Likewise, some people with more responsive desires find that they don’t necessarily feel desirous when they start the process, but become aroused as pleasured during the process. And some people enjoy the “Afterglow” with all the enhanced hormones more than the actual sex/orgasm. Emily Nagoski, author of Come as You Are, explained “Where spontaneous desire appears in anticipation of pleasure, responsive desire emerges in response to pleasure”.
Brakes and Accelerators
Speaking of Emily Nagoski, one of her metaphors has helped me and my husband to understand each other on a whole new level. Instead of talking about what type of desire you have, as that can change, she talks about brakes and accelerators.
In our lives, there are certain factors that add to our desire to have sex. There are other factors that make it harder to want sex. This is important to understand because if we just keep trying to add things that might make a person want sex, they could still be experiencing several things that are dampening that desire. This is like pressing the brakes and the accelerator at the same time. You don’t move forward, and hurt your car in the process.
Spouses can learn about their own and each other’s brakes and accelerators.

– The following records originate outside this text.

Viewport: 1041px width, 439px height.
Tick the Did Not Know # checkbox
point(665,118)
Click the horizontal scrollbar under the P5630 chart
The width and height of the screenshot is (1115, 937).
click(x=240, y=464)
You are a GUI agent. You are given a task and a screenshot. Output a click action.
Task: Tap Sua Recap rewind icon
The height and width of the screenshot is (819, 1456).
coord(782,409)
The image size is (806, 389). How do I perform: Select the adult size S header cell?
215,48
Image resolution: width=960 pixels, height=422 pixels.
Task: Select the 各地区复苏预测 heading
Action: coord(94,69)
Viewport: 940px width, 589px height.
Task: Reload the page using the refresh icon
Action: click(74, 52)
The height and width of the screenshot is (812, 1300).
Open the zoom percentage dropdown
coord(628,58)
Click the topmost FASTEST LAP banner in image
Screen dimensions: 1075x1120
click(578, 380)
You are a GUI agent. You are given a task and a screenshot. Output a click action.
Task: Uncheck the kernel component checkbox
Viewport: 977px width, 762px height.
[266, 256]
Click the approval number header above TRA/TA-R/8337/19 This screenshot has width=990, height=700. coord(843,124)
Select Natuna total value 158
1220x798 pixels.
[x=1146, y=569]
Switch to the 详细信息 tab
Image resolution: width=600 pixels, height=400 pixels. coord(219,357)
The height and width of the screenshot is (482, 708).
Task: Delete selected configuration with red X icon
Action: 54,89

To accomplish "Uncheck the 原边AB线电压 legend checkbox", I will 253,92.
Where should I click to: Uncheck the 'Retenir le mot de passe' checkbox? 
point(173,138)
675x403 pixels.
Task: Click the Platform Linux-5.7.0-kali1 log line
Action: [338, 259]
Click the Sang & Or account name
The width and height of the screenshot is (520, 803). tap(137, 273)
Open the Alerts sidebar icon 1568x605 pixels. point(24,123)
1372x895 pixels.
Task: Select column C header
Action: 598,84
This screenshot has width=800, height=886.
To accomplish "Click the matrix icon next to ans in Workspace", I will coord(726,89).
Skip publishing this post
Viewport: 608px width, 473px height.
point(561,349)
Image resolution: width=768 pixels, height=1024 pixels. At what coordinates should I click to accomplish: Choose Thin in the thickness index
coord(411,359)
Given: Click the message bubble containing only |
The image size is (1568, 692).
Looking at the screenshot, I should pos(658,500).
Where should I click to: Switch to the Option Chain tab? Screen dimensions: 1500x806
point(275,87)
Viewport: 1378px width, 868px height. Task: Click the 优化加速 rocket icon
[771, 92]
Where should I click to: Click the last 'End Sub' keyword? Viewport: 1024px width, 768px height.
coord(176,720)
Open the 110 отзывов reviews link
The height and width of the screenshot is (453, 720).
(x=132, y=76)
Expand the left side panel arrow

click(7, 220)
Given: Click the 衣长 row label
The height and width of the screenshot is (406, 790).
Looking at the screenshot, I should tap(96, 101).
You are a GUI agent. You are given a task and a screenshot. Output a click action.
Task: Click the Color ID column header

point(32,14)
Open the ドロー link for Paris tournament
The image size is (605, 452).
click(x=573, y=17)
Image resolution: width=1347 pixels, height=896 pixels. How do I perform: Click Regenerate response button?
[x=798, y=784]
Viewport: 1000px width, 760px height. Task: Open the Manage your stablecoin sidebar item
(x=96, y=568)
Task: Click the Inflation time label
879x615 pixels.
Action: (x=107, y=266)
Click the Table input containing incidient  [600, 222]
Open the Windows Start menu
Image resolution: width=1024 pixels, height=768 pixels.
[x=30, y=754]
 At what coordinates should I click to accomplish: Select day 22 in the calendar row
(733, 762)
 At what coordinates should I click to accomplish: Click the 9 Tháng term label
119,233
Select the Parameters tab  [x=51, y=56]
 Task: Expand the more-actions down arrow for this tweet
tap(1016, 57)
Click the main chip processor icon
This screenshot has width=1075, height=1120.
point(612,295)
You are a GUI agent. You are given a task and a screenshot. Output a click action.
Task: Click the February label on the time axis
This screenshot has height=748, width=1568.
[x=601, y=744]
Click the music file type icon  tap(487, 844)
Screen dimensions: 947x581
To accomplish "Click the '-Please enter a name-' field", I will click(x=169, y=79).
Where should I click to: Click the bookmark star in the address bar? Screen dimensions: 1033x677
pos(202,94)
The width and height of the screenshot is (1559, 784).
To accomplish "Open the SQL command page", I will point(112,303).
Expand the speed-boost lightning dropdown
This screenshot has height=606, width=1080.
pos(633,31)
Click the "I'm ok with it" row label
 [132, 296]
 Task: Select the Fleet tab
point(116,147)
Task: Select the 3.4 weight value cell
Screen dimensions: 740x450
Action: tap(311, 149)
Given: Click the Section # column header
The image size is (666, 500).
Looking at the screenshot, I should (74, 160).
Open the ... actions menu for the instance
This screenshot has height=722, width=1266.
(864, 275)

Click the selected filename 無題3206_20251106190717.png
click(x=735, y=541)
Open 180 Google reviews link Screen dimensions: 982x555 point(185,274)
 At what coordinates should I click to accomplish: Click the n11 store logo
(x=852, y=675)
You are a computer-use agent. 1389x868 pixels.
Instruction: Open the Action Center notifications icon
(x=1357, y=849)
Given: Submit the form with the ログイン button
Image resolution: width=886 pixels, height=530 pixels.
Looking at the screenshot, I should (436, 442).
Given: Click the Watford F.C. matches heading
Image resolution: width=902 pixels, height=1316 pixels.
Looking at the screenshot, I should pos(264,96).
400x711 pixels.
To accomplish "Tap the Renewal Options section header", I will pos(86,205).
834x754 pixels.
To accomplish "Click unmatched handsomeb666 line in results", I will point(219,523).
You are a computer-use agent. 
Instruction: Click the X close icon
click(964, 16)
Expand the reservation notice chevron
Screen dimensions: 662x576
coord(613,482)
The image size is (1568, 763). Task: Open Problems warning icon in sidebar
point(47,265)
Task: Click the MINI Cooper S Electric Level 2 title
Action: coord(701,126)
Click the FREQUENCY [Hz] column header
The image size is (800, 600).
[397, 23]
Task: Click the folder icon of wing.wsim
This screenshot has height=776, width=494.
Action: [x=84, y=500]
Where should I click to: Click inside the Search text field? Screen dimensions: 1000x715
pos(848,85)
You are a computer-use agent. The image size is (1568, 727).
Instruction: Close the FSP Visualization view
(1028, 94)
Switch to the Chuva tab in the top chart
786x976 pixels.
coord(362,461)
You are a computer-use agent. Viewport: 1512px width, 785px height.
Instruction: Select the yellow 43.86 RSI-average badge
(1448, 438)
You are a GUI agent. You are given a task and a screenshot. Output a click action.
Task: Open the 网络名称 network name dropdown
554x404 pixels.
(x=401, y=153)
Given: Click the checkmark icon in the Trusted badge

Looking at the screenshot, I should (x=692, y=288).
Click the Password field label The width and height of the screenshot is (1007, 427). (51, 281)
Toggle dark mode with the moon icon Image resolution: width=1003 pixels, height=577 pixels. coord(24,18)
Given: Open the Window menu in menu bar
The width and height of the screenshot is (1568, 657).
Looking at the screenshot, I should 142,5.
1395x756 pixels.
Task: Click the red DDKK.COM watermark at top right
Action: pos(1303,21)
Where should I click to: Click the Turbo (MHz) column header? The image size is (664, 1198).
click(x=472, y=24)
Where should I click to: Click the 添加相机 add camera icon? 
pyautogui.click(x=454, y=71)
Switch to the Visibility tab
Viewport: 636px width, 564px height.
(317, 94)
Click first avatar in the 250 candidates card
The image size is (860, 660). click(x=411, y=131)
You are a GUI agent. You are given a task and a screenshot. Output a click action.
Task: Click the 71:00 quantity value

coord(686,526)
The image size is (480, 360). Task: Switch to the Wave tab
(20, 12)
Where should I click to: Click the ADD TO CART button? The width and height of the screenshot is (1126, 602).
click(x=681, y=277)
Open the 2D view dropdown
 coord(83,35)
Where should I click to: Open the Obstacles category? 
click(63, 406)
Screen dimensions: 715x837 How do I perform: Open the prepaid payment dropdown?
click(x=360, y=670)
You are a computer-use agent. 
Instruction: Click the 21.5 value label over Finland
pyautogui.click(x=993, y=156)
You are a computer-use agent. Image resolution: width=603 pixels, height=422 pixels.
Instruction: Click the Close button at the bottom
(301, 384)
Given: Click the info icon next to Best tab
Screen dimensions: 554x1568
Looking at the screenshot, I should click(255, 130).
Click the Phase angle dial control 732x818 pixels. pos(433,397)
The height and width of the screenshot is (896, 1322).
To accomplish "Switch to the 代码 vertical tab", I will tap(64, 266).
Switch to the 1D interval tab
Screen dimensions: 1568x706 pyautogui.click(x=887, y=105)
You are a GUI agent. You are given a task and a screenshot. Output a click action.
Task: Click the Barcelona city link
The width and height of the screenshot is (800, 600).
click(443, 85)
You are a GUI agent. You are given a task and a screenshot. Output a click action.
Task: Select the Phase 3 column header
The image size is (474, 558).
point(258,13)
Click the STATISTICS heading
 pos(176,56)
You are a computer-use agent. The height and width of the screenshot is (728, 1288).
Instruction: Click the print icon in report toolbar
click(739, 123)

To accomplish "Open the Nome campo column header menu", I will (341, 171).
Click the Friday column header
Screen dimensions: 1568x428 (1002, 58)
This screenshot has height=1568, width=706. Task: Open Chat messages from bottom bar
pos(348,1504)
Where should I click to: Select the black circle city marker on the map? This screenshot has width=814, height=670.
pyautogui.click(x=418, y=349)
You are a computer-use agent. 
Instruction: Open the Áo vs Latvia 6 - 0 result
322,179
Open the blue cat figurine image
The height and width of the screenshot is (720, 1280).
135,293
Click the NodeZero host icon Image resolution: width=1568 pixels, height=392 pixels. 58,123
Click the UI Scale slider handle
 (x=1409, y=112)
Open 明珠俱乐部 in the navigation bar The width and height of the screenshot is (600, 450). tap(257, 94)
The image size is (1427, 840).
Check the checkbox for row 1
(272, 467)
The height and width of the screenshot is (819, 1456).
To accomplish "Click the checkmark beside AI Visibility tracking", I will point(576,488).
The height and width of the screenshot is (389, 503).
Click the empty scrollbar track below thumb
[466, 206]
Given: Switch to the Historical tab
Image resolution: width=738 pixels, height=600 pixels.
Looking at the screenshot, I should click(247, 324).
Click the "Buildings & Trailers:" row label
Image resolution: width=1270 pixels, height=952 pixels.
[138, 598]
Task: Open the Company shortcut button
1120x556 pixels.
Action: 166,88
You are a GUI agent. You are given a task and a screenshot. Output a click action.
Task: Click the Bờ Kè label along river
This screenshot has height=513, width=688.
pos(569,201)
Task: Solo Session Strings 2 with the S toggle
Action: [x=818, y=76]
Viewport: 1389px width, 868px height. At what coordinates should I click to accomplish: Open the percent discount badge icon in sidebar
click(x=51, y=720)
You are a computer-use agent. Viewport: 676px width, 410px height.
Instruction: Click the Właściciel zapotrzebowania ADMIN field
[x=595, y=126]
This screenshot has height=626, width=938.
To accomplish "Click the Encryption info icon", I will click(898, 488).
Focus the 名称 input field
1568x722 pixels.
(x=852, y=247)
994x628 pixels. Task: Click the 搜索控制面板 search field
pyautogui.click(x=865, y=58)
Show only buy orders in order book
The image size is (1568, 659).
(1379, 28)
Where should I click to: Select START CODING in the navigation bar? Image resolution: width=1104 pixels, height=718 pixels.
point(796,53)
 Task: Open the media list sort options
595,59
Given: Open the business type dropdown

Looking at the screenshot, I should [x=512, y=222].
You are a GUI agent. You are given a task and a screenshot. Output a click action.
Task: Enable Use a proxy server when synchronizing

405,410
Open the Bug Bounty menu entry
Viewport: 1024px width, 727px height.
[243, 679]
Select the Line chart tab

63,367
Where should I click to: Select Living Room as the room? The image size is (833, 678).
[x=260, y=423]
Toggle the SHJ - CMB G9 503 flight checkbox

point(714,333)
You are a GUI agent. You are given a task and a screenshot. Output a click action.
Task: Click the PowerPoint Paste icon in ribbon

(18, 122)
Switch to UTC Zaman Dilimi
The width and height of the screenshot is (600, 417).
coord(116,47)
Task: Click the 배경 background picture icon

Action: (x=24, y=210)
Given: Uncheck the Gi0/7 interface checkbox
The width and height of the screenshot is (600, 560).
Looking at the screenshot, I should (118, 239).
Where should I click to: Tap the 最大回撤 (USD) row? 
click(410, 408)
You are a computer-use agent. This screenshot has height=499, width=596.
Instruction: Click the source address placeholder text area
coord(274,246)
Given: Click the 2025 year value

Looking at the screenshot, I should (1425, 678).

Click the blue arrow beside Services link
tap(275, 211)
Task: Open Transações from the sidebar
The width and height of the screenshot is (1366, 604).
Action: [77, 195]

It can help someone with a more spontaneous desire to realize that things like a messy house or daily stressors are factors that will dampen their spouse’s desire. Instead of more touching, maybe they need help taking off the brakes.
What Do I Do Now?
Like I said, talk with your spouse about these analogies. Which one feels closer to their experience? Remember, you don’t have to label yourself as just spontaneous or responsive. Most people will experience at least a little of both. Context matters. Stage of life matters. Biology, psychology, and small details all play a role. Desire is pleasure in context. It is in seeking to understand 1) your current sexual desires and 2) your spouse’s current sexual desires that intimacy is fostered.
Take time to understand what your desire is like at this stage. Do you feel like wanting sex is like running a marathon, or microwaving your favorite treat? What are the “brakes” that make it hard for you to want sex? What are your accelerators?
If You Have Responsive Desire
If you discover you have a more responsive desire, it is your responsibility to learn about what you want. Read our other blog posts, explore things you might want to try. Take note of the circumstances when your desire is high and compare it to when your desire is low. Do you find you get aroused after you get going? If this is the case, communicate this to your spouse. Find a way for you not to feel pressured, but gives you the opportunity to feel the pleasures that will result in sexual desire.
If Your Spouse has Responsive Desire
If your spouse has a more responsive desire, remember there are steps to sex. When you are steps ahead of them, it can be frustrating and unproductive to try and pull them to your level. Instead, step to their level and walk up with them. Instead of asking, “are we going to have sex tonight?” maybe start with “how can we connect tonight?” or “what sounds pleasurable for you right now?”
For more advice for spouse’s with very different desire styles, read some of our other posts on the topic!
And most importantly, talk with your spouse and be open to listening to their experience.